C’est un petit carnet noir de dix sous. Un carnet d’instituteur à feuilles de papier quadrillé, comme Lambert Salério a déjà dû en noircir plusieurs « dans le civil », quand il notait  à la volée les menus détails et observations de la vie en classe.

Sur la couverture de carton, est gravé à la pointe sèche, en caractères d’imprimerie, le mot « Journal ». Ensuite, en tête de la page de garde, cette inscription calligraphiée à l’encre :

 

 

La page suivante (voir le texte intégral plus haut) est un « testament d’amour » à sa jeune épouse et à sa fille de moins de 6 ans, notre amie Michèle. C’est la dernière à être écrite à l’encre, sans doute au bord d’un lit de camp ou à quelque table de réfectoire ou de cantine, dans ce qui ressemblait encore à une base, avant la montée en ligne. Au-delà, dans les encoignures de roc et les abris de branchages des avant-postes, il n’y aura plus de place ni de temps que pour le crayon. Ce sera donc en lignes grises, aujourd’hui presque effacées, que Lambert consignera, entre deux patrouilles de no man’s land, deux attaques ou contre-attaques des chasseurs de montagne autrichiens, deux volées de mortiers, deux visites sifflantes et tonnantes de la Luftwaffe, le cours de sa vie quotidienne aux portes de la mort.

Car, hier encore « hussard noir de la République 1 » dans sa belle ville blanche ensoleillée, Lambert a, si l’on ose dire, « changé d’arme » en intégrant les rangs du 8e Régiment de tirailleurs marocains, à la veille de l’embarquement pour la campagne d’Italie où sa division (2e D.I.M.) sera la première arrivée des quatre (non compris les Tabors) qui combattront au sein du Corps expéditionnaire français.

De nos jours, Pantano, Mainarde, Marrone, Costa San Pietro, Mona Casale, sont des étoiles brillantes dans l’épopée des soldats d’Afrique du Nord, exemplaire de l’union des communautés dans la croisade pour la libération. Mais, de décembre 43 à la fin du printemps 44, ce ne sont que des montagnes abruptes battues par les éléments conjugués du feu ennemi, de la neige et du vent. Pour un jeune instituteur arraché à l’enchantement d’une famille toute neuve, à la fierté de son métier, à la douceur de vivre à Alger, le passage est rude. Et on comprend bien, à déchiffrer les lignes de son petit carnet noir, que son paradis perdu est le fanal qui lui permet de ne pas désespérer, de supporter la tourmente de la guerre et la crainte obsessionnelle d’être définitivement séparé des siens, sous l’une des croix blanches qui jalonnent par milliers la marche du C.E.F de Juin en Italie.

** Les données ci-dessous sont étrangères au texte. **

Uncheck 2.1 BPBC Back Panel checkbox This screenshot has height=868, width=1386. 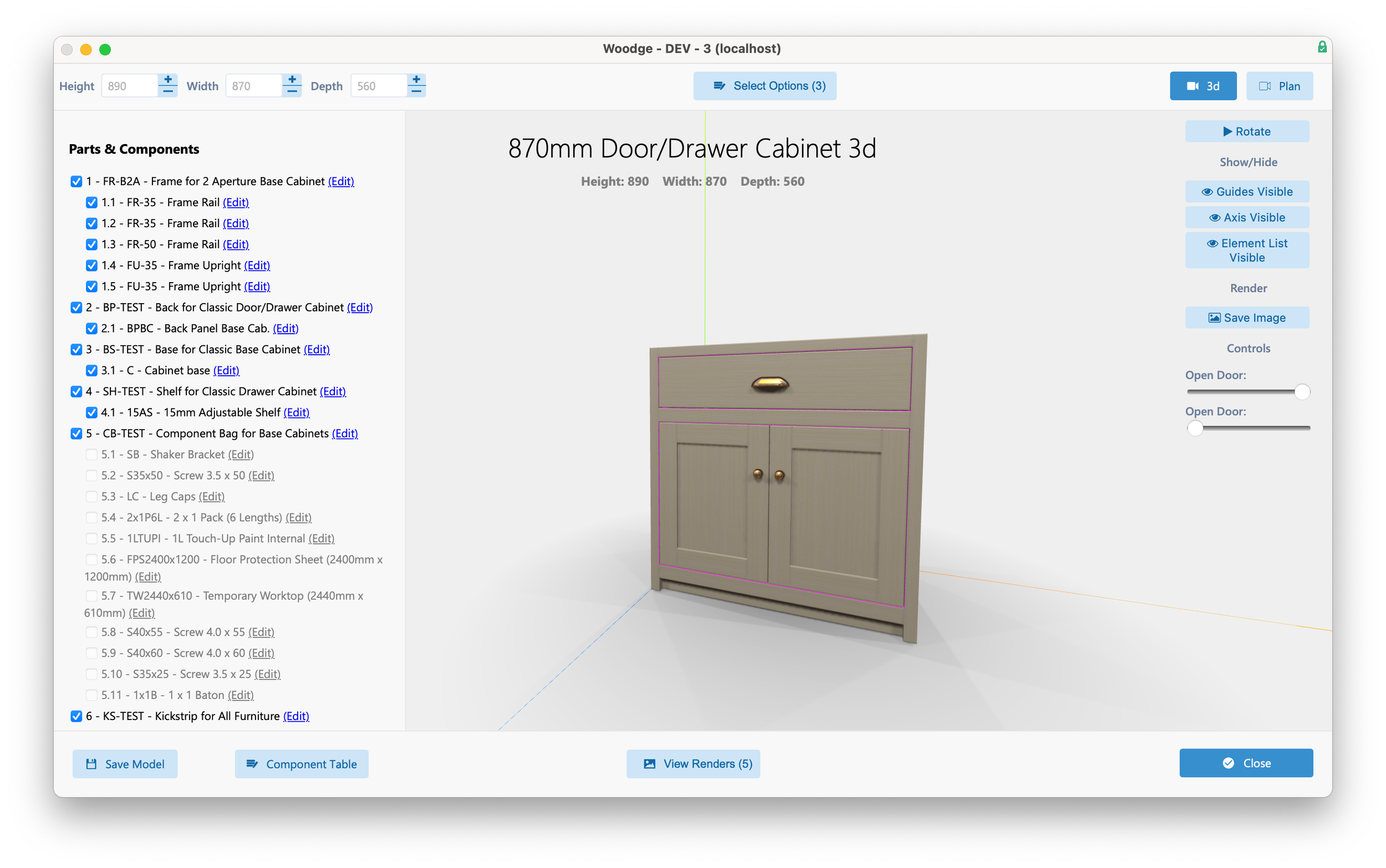pos(91,328)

Lambert n’en verra pas la suite et la fin victorieuses. Une congestion pleuro-pulmonaire bilatérale, contractée dans le terrible hiver de combats des Abruzzes, le fera rapatrier à la fin du printemps. « Quand nous l’avons revu pour la première fois à l’hôpital Maillot, avec maman — nous dit Michèle — il pesait 48 kg ! ».

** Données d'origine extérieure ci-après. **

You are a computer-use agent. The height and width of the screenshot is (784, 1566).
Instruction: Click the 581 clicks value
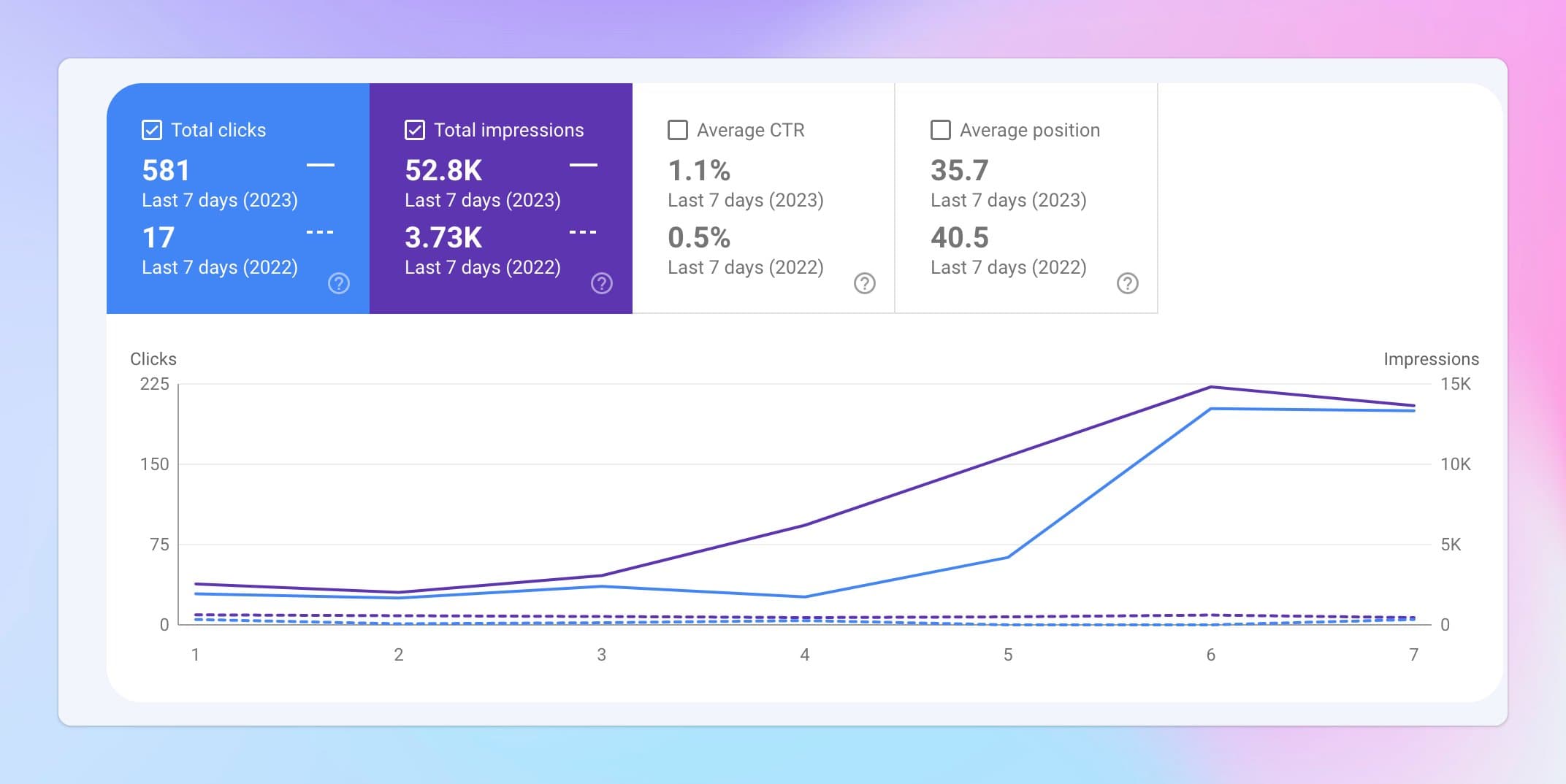pos(166,169)
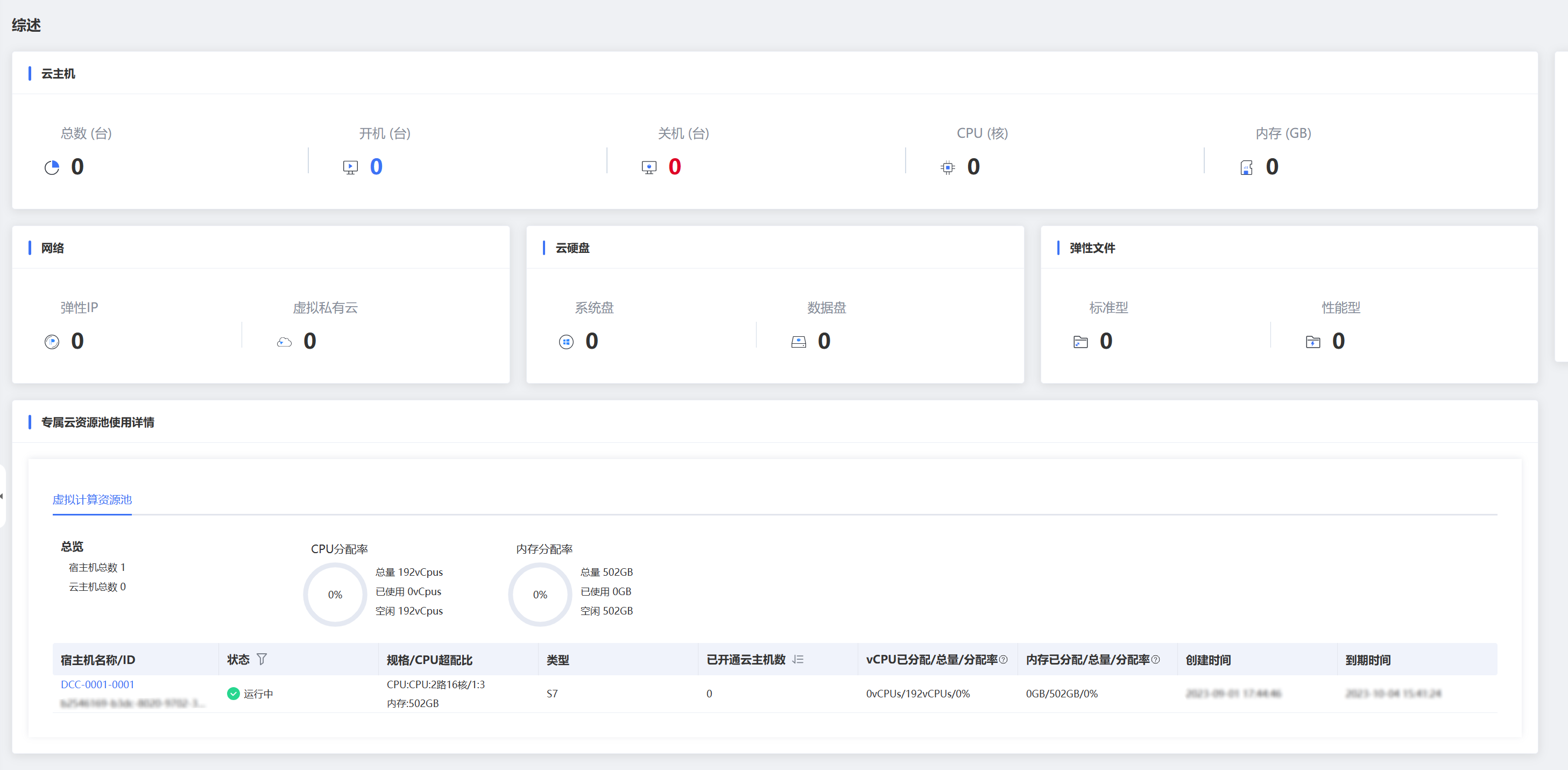Click the shutdown monitor icon under 关机
This screenshot has width=1568, height=770.
(x=649, y=167)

Il lui faudra des mois pour se remettre. Pour renaître à la vie normale et regarder au-delà des épreuves subies — et qui continuent pour ses camarades du combat de reconquête (« toujours en avant »), sur les plages de Provence et les dernières routes de la Libération.

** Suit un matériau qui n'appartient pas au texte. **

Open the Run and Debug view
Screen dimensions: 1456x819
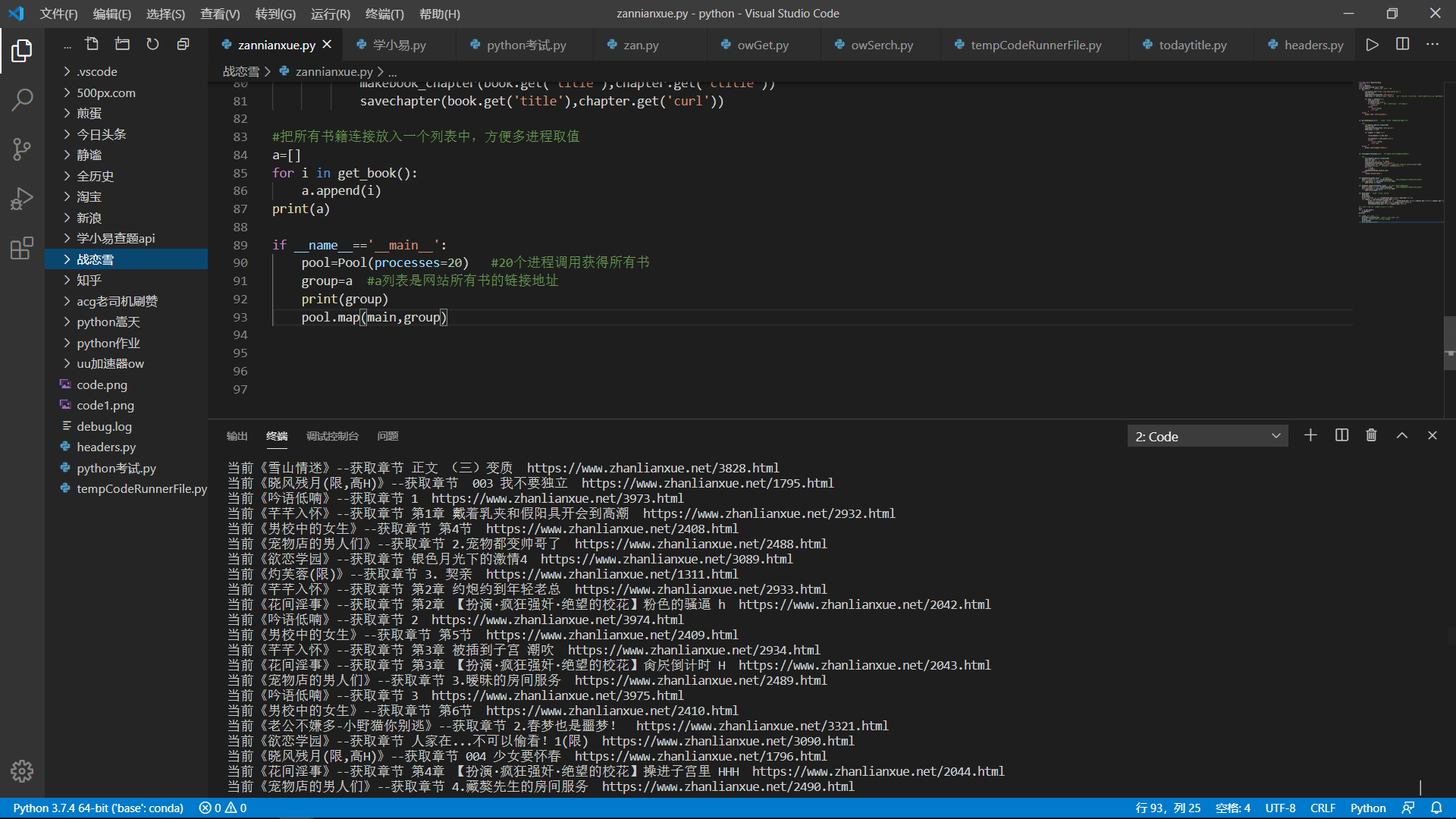click(x=22, y=199)
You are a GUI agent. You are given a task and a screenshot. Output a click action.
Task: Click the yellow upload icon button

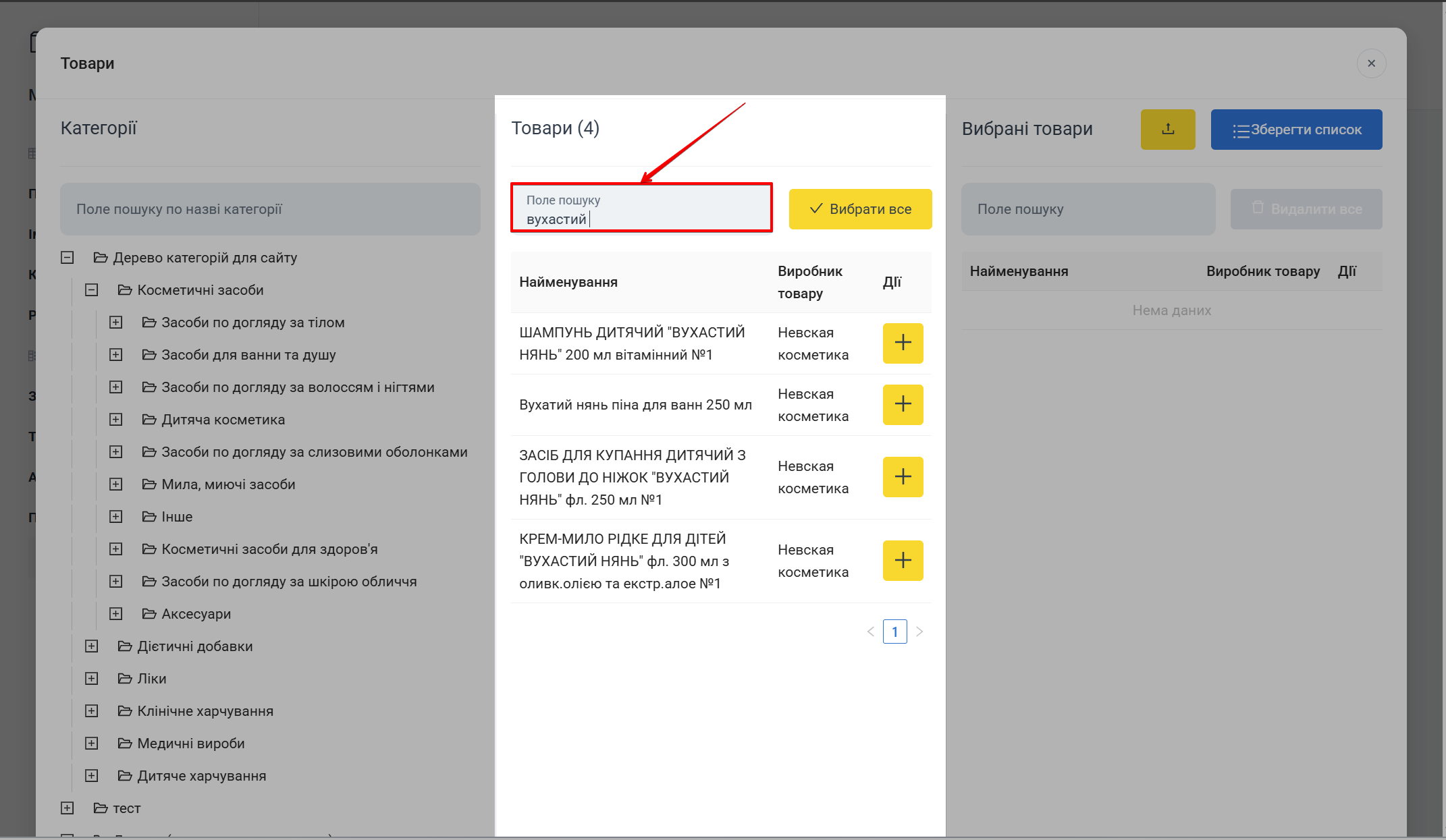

Demain, il fera jour. Il y aura une autre petite fille, Paule-Andrée, en 44 ; il y aura Daguerre, d’autres générations d’élèves, de belles années d’illusion sur la paix retrouvée. Au moins, jusqu’en 54.

Mais ceci est une autre histoire…

Jean BRUA

(avec le concours des archives et de la mémoire de Michèle Salério)

 

   1  -  Surnom donné aux jeunes instituteurs sous la IIIe République (à cause de la couleur de leur sarrau), et popularisé par Charles Péguy en 1913 : Nos jeunes maîtres étaient beaux comme des hussards noirs. Sveltes ; sévères ; sanglés. Sérieux, et un peu tremblants de leur précoce, de leur soudaine omnipotence.

 

 

« Toujours en avant et aux ordres », n’a pas été qu’une devise en caractères arabes sur l’émail bleu de leur insigne, pour Lambert Salerio et ses camarades tirailleurs marocains. Premiers à débarquer à Naples avec leur division ; premiers sur la Mainarde avec leurs frères du 5e R.T.M., dans les combats acharnés de décembre 43. Sur la photo du haut, annotée par  Lambert, on entrevoit les cimes jumelles de ce « djebel » des Abruzzes où les montagnards marocains ont fait merveille, mais au prix de pertes cruelles. Ci-dessus, un blessé évacué par mulet-cacolet garde le moral, en faisant de la main le « V » de la victoire. À droite, quelques mois plus tard : une pièce de 155 de l’artillerie d’Afrique devant le vieux village d’Acquafondata, îlot épargné dans un paysage haché par les obus. Les artilleurs français se sont toujours efforcés de respecter le patrimoine historique de l’Italie. Qu’on se rappelle la consigne en forme de boutade donnée par le général de Monsabert  (dit « Monsabre ») à ses canonniers de la 3e D.I.A, devant Sienne  : « On ne tire pas au-delà du XVIIIe siècle ».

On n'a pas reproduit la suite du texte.